Data supplied |
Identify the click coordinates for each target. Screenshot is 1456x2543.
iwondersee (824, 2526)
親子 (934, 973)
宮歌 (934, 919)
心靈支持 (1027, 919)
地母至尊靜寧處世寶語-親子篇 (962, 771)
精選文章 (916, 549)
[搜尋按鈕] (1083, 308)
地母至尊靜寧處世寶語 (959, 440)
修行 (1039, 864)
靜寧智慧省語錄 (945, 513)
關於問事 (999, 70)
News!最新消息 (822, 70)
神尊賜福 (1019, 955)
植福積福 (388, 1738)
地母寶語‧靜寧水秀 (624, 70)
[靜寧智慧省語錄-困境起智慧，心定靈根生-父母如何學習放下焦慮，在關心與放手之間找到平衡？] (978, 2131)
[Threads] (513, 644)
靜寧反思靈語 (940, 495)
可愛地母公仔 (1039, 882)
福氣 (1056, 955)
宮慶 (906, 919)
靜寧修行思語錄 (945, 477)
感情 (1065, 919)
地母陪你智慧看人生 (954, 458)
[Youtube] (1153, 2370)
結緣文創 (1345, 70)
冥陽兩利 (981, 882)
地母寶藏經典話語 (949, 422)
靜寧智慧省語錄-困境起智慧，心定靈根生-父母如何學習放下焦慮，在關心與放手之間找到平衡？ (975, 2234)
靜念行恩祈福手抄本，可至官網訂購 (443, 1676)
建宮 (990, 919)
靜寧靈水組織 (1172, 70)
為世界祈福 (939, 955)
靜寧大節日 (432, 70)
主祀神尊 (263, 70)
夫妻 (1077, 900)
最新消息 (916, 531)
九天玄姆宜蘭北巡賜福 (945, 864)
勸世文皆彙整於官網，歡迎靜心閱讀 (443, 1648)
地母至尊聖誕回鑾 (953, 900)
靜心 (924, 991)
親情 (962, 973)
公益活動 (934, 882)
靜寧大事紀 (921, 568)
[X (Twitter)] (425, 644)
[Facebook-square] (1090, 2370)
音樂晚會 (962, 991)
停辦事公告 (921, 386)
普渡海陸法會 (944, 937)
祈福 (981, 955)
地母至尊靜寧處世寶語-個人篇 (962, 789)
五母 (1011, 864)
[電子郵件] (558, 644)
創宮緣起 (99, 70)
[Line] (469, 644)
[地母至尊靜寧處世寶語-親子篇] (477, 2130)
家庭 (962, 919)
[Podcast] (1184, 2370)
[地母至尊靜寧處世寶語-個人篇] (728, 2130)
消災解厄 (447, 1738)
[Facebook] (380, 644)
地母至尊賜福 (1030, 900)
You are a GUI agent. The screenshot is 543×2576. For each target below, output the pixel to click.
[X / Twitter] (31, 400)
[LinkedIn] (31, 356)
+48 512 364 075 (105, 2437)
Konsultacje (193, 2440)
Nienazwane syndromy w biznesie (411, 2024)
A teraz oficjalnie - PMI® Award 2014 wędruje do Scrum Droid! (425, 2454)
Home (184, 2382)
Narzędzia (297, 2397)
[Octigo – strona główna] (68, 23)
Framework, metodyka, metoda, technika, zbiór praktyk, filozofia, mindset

How to complete this task | Each line of the material above is to be retyped verbatim.

Output of the exercise |
Identify the click coordinates for each target. Screenshot is 1456x2543.
iwondersee (824, 2526)
親子 (934, 973)
宮歌 (934, 919)
心靈支持 (1027, 919)
地母至尊靜寧處世寶語-親子篇 (962, 771)
精選文章 (916, 549)
[搜尋按鈕] (1083, 308)
地母至尊靜寧處世寶語 (959, 440)
修行 (1039, 864)
靜寧智慧省語錄 (945, 513)
關於問事 (999, 70)
News!最新消息 (822, 70)
神尊賜福 (1019, 955)
植福積福 (388, 1738)
地母寶語‧靜寧水秀 (624, 70)
[靜寧智慧省語錄-困境起智慧，心定靈根生-父母如何學習放下焦慮，在關心與放手之間找到平衡？] (978, 2131)
[Threads] (513, 644)
靜寧反思靈語 (940, 495)
可愛地母公仔 (1039, 882)
福氣 (1056, 955)
宮慶 (906, 919)
靜寧修行思語錄 (945, 477)
感情 (1065, 919)
地母陪你智慧看人生 (954, 458)
[Youtube] (1153, 2370)
結緣文創 (1345, 70)
冥陽兩利 (981, 882)
地母寶藏經典話語 (949, 422)
靜寧智慧省語錄-困境起智慧，心定靈根生-父母如何學習放下焦慮，在關心與放手之間找到平衡？ (975, 2234)
靜念行恩祈福手抄本，可至官網訂購 (443, 1676)
建宮 (990, 919)
靜寧靈水組織 (1172, 70)
為世界祈福 (939, 955)
靜寧大節日 (432, 70)
主祀神尊 (263, 70)
夫妻 (1077, 900)
最新消息 (916, 531)
九天玄姆宜蘭北巡賜福 (945, 864)
勸世文皆彙整於官網，歡迎靜心閱讀 (443, 1648)
地母至尊聖誕回鑾 (953, 900)
靜心 (924, 991)
親情 (962, 973)
公益活動 (934, 882)
靜寧大事紀 (921, 568)
[X (Twitter)] (425, 644)
[Facebook-square] (1090, 2370)
音樂晚會 (962, 991)
停辦事公告 (921, 386)
普渡海陸法會 (944, 937)
祈福 (981, 955)
地母至尊靜寧處世寶語-個人篇 (962, 789)
五母 (1011, 864)
[電子郵件] (558, 644)
創宮緣起 (99, 70)
[Line] (469, 644)
[地母至尊靜寧處世寶語-親子篇] (477, 2130)
家庭 (962, 919)
[Podcast] (1184, 2370)
[地母至尊靜寧處世寶語-個人篇] (728, 2130)
消災解厄 (447, 1738)
[Facebook] (380, 644)
地母至尊賜福 (1030, 900)
You are a GUI agent. The screenshot is 543×2576. For each target below, output the pixel to click.
[X / Twitter] (31, 400)
[LinkedIn] (31, 356)
+48 512 364 075 (105, 2437)
Konsultacje (193, 2440)
Nienazwane syndromy w biznesie (411, 2024)
A teraz oficjalnie - PMI® Award 2014 wędruje do Scrum Droid! (425, 2454)
Home (184, 2382)
Narzędzia (297, 2397)
[Octigo – strona główna] (68, 23)
Framework, metodyka, metoda, technika, zbiór praktyk, filozofia, mindset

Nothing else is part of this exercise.